[[ THE RECORDS open ]]

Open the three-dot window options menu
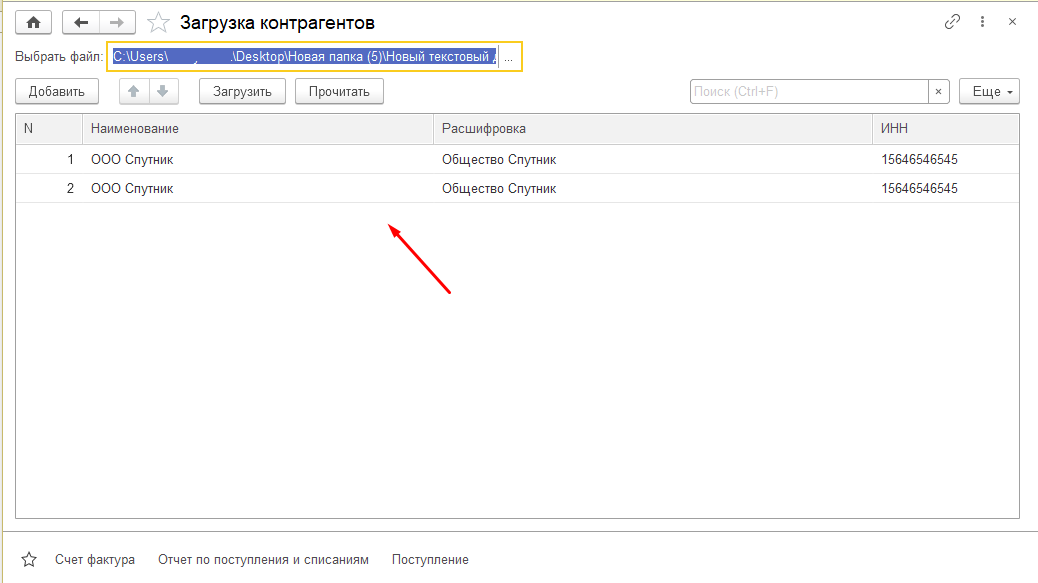 pos(983,22)
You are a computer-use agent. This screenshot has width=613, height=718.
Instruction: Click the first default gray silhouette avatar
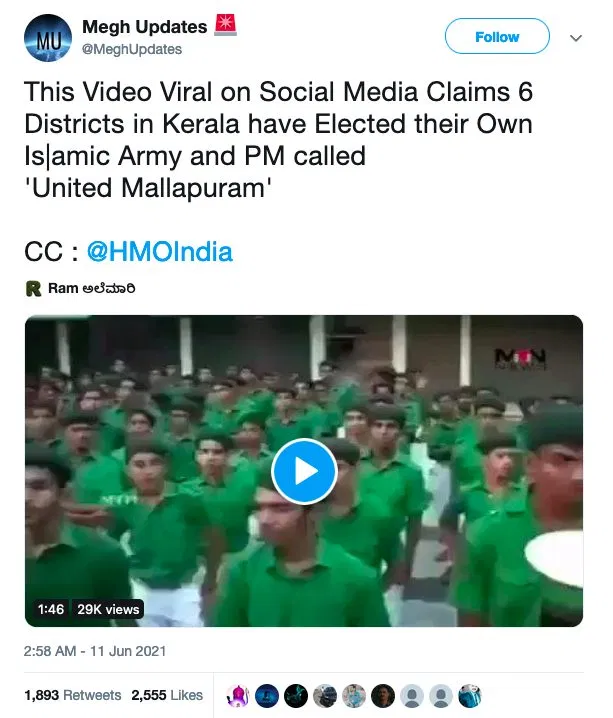pos(412,696)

[[ THE RECORDS closed ]]

Transcribe all of the data above exactly; no picture belongs in the copy.

Open the three-dot window options menu
 pos(983,22)
You are a computer-use agent. This screenshot has width=613, height=718.
Instruction: Click the first default gray silhouette avatar
pos(412,696)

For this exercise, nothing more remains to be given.